I do not consider it necessary, after the accused was heard so exhaustively on all particulars, to deal with every question to which he has already given the requisite explanation. In view of this I shall limit the defense to the following statements:

Preliminary History

We are in a transitory period of history of the greatest significance. An age is coming to an end which has been less known for its concept of order than for its concept of liberty. This striving for liberty released tremendous forces-so gigantic that in the end it was impossible to master them. The tremendous progress this era has unquestionably brought about in scientific and technical spheres we have dearly paid for with the shattering of all human order and the loss of peace in the entire world. So far the profound reasons for such a disastrous development have hardly been discussed in this court. But in order to rightly understand the grave crimes and confusion which are indicted here it is imperative to throw some light on the historical background.

The French chief prosecutor has already pointed out that the roots of National Socialism are to be found in a period far removed from us. He goes back even right to the beginning of the last century. He sees the first step to a leading astray of the German character in Fichtes "Reden an die deutsche Nation".

"Fichte preached the doctrine of Pan-Germanism" he says, insofar as he wanted to see the world planned and organized by others, just as he himself saw it and would have liked it to be shaped.
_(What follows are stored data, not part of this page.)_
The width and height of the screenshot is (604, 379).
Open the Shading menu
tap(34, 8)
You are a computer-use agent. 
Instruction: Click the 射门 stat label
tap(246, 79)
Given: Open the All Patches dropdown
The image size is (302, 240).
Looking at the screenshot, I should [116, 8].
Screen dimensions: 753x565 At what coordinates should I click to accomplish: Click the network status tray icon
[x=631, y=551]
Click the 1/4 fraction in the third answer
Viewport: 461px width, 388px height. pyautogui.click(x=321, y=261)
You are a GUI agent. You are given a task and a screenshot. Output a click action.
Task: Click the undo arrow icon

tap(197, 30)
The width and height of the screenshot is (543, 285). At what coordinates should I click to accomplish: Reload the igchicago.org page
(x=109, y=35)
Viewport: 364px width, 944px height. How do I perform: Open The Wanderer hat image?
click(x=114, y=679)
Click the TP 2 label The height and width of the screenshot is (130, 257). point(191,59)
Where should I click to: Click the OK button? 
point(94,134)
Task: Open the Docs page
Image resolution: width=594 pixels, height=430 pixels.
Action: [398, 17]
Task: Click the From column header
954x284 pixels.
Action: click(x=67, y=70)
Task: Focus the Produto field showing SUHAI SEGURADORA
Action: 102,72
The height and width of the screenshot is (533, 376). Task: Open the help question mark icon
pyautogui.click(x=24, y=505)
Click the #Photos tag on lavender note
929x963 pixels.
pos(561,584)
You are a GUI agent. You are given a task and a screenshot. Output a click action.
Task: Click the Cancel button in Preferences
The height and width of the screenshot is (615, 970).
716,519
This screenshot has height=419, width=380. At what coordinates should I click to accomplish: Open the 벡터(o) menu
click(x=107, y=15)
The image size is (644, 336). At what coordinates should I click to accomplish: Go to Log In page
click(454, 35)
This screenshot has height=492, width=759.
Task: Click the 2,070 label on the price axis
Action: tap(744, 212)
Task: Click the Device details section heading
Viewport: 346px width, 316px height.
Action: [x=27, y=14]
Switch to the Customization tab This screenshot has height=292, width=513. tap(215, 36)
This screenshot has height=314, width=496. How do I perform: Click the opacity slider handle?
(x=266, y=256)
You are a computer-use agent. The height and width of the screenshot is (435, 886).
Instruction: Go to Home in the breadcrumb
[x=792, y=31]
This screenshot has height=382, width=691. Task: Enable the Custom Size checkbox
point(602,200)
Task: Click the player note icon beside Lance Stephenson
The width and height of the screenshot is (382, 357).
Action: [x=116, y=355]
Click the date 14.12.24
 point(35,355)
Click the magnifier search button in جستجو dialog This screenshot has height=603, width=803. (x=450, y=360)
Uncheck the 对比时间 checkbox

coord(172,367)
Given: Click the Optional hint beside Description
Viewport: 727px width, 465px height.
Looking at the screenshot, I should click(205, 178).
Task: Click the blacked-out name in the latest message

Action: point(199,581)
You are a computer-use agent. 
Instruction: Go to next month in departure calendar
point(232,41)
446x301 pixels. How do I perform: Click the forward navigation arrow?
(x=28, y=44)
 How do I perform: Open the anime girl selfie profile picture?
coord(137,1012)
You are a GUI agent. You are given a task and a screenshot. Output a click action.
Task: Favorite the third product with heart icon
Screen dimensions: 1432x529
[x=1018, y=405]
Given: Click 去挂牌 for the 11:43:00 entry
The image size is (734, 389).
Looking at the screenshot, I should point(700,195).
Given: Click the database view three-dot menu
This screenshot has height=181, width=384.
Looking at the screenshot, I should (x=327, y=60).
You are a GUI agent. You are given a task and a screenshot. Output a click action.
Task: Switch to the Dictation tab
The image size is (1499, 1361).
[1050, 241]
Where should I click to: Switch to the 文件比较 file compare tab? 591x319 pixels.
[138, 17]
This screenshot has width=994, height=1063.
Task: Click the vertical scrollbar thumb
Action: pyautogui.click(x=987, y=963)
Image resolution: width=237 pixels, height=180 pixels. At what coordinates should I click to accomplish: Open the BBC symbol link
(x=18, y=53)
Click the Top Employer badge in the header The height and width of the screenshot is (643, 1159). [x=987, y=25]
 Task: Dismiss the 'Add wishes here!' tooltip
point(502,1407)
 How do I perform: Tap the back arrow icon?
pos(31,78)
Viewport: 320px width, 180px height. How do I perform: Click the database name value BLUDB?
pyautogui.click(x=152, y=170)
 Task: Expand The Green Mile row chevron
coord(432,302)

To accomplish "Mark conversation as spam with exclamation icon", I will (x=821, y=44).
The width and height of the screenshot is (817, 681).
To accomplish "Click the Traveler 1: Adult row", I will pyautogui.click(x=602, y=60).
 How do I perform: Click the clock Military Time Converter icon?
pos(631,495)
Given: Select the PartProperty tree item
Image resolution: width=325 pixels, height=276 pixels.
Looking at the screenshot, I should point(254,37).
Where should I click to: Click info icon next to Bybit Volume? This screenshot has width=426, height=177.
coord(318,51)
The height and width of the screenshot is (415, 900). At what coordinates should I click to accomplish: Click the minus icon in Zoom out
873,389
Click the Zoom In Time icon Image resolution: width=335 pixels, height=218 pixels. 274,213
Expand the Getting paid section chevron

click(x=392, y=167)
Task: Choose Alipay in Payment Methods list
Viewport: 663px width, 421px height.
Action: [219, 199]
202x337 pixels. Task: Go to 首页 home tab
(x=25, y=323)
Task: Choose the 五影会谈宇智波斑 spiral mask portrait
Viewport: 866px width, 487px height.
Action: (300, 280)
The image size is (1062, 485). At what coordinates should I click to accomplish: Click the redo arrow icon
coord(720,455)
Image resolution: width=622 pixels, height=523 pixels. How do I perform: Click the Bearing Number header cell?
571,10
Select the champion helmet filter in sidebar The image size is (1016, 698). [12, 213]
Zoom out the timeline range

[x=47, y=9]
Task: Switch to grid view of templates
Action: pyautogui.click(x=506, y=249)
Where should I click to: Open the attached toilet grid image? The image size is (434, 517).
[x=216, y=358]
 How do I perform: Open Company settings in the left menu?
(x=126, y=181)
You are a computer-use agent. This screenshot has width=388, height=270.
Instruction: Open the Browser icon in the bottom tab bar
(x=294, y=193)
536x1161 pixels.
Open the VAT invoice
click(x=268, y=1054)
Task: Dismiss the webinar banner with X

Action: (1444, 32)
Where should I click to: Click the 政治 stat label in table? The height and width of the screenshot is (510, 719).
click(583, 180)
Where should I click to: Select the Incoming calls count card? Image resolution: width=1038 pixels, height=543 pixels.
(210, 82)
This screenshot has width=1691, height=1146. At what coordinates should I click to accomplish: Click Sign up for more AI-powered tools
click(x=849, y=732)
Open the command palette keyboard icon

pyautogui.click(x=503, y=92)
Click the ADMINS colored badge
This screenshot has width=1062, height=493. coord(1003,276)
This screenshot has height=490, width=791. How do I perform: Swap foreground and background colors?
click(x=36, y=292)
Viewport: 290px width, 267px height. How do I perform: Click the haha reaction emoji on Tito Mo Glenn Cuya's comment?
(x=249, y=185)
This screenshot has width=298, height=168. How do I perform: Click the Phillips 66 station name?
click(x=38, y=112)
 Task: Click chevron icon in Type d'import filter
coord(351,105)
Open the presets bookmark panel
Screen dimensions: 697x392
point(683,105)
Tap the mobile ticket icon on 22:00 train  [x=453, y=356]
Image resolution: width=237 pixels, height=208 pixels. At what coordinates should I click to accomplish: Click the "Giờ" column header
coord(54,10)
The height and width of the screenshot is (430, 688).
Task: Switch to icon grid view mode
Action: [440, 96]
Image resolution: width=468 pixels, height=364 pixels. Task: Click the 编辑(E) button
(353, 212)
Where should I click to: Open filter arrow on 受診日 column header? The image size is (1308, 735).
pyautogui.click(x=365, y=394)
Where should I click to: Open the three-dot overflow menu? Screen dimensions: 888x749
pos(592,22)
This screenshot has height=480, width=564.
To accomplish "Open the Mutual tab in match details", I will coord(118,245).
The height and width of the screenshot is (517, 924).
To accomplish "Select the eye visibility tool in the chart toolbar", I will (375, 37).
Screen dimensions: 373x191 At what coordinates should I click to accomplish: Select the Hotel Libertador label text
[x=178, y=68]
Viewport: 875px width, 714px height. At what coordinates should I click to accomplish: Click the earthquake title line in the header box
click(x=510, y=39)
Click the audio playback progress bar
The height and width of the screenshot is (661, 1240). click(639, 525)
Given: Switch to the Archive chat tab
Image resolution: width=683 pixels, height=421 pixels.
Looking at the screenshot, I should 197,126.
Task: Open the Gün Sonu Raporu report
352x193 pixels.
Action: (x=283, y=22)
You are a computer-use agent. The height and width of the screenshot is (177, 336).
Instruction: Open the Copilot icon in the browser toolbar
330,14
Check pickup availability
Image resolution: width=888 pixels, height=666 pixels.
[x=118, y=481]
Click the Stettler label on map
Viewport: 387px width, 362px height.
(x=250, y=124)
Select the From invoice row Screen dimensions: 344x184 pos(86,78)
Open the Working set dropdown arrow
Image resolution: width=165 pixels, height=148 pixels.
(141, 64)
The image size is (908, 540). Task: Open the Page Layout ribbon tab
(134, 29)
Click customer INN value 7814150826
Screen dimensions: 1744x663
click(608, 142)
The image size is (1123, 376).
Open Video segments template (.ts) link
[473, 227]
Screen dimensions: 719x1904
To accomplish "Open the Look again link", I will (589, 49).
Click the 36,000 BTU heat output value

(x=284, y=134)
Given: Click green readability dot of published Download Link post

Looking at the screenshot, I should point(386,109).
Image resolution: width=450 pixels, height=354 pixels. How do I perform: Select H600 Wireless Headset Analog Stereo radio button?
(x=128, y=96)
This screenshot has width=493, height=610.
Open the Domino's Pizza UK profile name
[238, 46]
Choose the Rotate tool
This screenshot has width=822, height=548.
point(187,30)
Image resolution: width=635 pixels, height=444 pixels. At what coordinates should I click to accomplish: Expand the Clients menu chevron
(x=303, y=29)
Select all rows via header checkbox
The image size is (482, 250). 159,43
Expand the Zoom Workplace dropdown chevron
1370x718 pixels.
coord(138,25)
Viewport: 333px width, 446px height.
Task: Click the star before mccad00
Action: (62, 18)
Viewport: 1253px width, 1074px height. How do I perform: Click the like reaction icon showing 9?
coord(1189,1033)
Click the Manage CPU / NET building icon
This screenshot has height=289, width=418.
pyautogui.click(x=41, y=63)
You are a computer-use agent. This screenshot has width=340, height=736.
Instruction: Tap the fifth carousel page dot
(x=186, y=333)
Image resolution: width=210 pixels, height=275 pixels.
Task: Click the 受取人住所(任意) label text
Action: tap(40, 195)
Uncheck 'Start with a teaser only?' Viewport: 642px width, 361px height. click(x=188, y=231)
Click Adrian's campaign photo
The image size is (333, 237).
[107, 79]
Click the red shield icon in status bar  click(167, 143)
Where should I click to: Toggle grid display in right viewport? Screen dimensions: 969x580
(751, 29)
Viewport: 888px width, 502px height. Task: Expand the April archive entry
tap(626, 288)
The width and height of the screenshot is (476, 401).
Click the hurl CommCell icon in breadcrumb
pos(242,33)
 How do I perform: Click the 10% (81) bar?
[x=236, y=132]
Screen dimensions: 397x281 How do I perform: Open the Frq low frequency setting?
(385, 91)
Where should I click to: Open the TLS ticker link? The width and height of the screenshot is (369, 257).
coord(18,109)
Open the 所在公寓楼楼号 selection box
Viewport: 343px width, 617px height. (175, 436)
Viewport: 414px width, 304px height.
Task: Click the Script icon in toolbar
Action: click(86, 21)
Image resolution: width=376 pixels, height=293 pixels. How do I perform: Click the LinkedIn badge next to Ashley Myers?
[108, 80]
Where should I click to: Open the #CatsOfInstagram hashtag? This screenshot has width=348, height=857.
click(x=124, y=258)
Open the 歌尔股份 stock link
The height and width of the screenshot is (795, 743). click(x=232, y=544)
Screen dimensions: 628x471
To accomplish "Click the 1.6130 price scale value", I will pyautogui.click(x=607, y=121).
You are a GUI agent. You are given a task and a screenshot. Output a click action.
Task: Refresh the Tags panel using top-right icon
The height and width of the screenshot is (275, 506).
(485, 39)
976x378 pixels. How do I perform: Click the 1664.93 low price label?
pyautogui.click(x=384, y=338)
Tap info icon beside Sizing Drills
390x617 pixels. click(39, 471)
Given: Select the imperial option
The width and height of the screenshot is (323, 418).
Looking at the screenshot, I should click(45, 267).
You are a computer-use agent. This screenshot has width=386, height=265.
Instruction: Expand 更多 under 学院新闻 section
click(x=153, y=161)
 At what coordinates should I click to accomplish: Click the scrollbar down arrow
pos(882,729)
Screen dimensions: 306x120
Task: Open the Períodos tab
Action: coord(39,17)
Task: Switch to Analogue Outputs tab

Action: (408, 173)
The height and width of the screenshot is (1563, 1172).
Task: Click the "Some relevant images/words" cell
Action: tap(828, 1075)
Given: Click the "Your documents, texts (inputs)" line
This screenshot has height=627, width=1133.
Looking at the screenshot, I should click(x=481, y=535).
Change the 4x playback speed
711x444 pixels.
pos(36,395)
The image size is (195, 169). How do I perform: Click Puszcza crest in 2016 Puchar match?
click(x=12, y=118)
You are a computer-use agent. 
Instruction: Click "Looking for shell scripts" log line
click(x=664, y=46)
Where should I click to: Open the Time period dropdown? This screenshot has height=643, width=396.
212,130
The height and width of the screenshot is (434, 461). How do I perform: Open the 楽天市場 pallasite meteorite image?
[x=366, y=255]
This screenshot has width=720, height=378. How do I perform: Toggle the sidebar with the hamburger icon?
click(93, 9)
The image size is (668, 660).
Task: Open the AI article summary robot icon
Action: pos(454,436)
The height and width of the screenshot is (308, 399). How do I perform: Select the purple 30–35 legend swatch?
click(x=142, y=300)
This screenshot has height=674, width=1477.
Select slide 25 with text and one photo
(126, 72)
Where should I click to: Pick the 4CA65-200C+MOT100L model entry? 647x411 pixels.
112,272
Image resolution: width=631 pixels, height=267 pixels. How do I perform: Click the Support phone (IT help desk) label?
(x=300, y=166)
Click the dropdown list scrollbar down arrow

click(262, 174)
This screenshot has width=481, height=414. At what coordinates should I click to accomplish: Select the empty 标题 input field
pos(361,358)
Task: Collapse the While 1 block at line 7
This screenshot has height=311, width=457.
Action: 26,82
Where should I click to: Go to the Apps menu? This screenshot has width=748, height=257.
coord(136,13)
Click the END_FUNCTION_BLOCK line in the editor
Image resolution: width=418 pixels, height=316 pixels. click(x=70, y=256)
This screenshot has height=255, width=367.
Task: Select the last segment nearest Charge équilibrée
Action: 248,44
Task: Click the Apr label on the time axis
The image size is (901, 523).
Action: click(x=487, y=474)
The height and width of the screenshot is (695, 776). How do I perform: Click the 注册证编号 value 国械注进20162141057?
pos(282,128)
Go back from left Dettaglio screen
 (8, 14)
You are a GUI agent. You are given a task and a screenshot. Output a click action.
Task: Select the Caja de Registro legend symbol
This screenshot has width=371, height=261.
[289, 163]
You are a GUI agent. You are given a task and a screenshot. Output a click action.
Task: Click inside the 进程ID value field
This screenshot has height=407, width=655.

I cannot understand how this should express more than the universal human desire to take part in the shaping of a common destiny. Only the methods of such attempts to participate may at times be justly criticized. A Swiss assertion, which also perceives in Fichte the cause of Germany's going astray, seems to me to be clarifying in this respect. It does not, however, accuse him of Pan-Germanism, that is, of the will to subjugate foreign peoples, but rather reproaches him for having attempted at all to unite the Germans into one nation. It contends that this was an inadmissible attempt to imitate the French and British, whereas it would have been more suited to the German character to remain a nation made up of different peoples. For only as such could it have continued its historical mission to remain the nucleus of a European federation.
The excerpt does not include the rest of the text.